Work request 1: In the forum thread on painting a panel effect, by roughly what percentage does miniature sun suggest lightening the basic color with each coat?
Work request 2: Reproduce the stretch of the panel-effect thread from "I’m looking to" through "(May 1, 2005)".

# Painting a Panel Effect



## starmanmm (Mar 19, 2000)

Ok, I figured that you guys that paint fighters would be able to direct me.

I’m looking to panelize a scifi kit (that has no panels on it), but I wanted to know do I have to etch the panel lines in or can I just base coat, put on square pieces of tape to cove the painted area to simulate panels; spray on the next color – put square pieces of tape – repeat the process and at the end pull off the tape to get a panel effect with the various colors?

Does that sound correct?

If so, do I start from light to dark?


----------



## miniature sun (May 1, 2005)

That's pretty much it Starman, I'd go dark to light myself if only because it's easier to keep lightening your basic colour mix.
The important thing here is that the difference between the colours is not too marked. If you imagine a basic colour and then lighten it by say 15% each coat then the effect should be gradual.
Once you've acheived the effect you want, remove all the masks and touch in any areas of "creep". Then seal the whole thing with a coat of clear.
A few thin washes can help to even out any glaring differences in shade.


----------



## starmanmm (Mar 19, 2000)

Ok, so it sounds like that I am on track then. I did figure out that a wash would blend everything in at the end.

Now here is the catch... for colors I was thinking of using either alclad or testors metalizer paints. So lighting these colors up is not that easy.

I'm trying to do an effect similar to say the panelization of a mig or starfighter (various tones of silver).


----------



## omnimodel (Oct 9, 2004)

If you're going with metal, you could use foil. Bare Metal makes various shades of thin self adhesive foil. Another option would be to just use regular aluminum foil from the supermarket. The front and the back side will give you 2 different shades of metal, and you can alter them further by sanding with a very high grit paper. I usually use Future for the adhesion, but apparently commercial foil adhesives are available as well. I have a Tuskeegee P-51B wip right now that I'm using this method on.

The only problem you may have with paint is that metallic paints often don't play nice with most masking techniques (or topcoats for that matter). Your mileage may vary.


----------



## starmanmm (Mar 19, 2000)

Humm... that is another option... Thanks


----------



## PetarB (Feb 5, 2007)

Recorded data:
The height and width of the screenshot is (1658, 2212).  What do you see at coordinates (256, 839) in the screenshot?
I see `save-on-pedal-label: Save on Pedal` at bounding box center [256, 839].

Exercise answer 1: About 15% each coat.

Exercise answer 2:
I’m looking to panelize a scifi kit (that has no panels on it), but I wanted to know do I have to etch the panel lines in or can I just base coat, put on square pieces of tape to cove the painted area to simulate panels; spray on the next color – put square pieces of tape – repeat the process and at the end pull off the tape to get a panel effect with the various colors?

Does that sound correct?

If so, do I start from light to dark?


----------



## miniature sun (May 1, 2005)